"Россия состоит из Пушкина и Гоголя, как вода - из водорода и кислорода. "Россия = Гоголя 2 + Пушкин 1. Гоголя в России больше, чем Пушкина. Путаницы, фантасмогории, гротеска, куража, мессианства, тоски гораздо больше, чем гармонии, покоя, лиризма, элегичности, воли, высокой трагедии. Трагедия в России невнятна, мимоходна, случайна, нечаянна, нелепа".
Николай Предеин, скульптор. Екатеринбург.
Выбор анекдота о капитане Копейкине был неслучайным. Я много об этом думал. Почему в зрелом христианском мире не ослабевает социальное неравенство? Цветные революции бедствий не исправяют. В моём спектакле ветеран, добиваясь пенсии, сталкивается с чиновной сворой. Его гонят как преступника, ситуация знакомая. Я смотрел на своих артистов и понимал, что лучше них это никто не покажет. Написал инсценировку и сказал: «Вот ваша тема». Но она и наша, общая. Тут всё сошлось, только с разных ракурсов. Неравноправие в любых видах и формах, очень волнует меня. Почему один получает какие-то блага, а другой нет? Как жить кому - хуже?
Фото Елены Зотовой.
Да, все мы вышли из гоголевской «Шинели». Только Пушкин первый всмотрелся в обычного человека. "Станционный смотритель" - уже скорее гоголевский. "Ревизора" и "Мёртвые душы" тоже придумал Пушкин. Он вначале всего. В нашем представлении наивные обыватели, перебивая друг друга, разыгрывают историю про инвалида. Они верят, что там, наверху о них позаботятся.

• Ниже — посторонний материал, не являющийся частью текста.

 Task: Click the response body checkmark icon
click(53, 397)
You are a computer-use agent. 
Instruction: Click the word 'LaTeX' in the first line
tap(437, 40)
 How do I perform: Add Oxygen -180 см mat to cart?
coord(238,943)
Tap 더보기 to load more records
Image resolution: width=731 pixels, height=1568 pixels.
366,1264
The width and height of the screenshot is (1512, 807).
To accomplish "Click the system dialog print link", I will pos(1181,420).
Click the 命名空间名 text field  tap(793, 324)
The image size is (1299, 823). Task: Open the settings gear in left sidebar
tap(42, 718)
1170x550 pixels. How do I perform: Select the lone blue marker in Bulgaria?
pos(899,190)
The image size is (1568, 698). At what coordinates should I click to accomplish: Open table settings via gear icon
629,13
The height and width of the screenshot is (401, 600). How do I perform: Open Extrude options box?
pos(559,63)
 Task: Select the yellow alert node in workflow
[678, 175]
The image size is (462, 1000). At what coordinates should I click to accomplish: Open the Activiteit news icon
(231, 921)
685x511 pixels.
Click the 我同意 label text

Повесть вся пронизана сочувствием к рядовому гражданину, которого переламывают жернова государственной машины. И тут не только художественный замысел, но и генеральная идея большого писателя о высоком значении простого жителя. Каким бы не был обыватель ничтожеством или нулём, он имеет образ и подобие творца. А достоинство человека в нашей художественной культуре не на последнем месте. Его подхватил Достоевский: гоголевские фитюльки стали "ветошками" в его фантастических книгах.
Мне интересен человек как таковой. Значит, нужен был Гоголь с его героями-пустышками. Но они способны любить, помните старосветскую нежность Афанасия и Пульхерии Ивановны. Автор их любит, и даже дураковатого Хлестакова - какое-то недоразумение, круглую бездарность. Гоголь влюблён в них, видя их никчёмность. Это для меня очень важно.
В символизме, как утерянном искусстве, углубляются все стороны жизни. Приёмы символистов - мощнейшее орудие, тут могут очнуться силы народных преданий. А в фольклорной среде Ремизов свой, минувшие культуры он знает как себя. Его реконструкцию киевских житий мы играем уже несколько лет.
Вот в сцене французского ресторана вместо сервировки, закуски и выпивки - две подпрыгивающие шансонетки и танцующий с бутылкой официант. Тут включается тайномудрие театра. Зритель сначала видит забавную картинку, а потом и всю дураковатость нашей жизни. В этом мареве балагана мы прикасаемся к несказуемо сущим смыслам, совсем несмешным, которые парят над обыденным.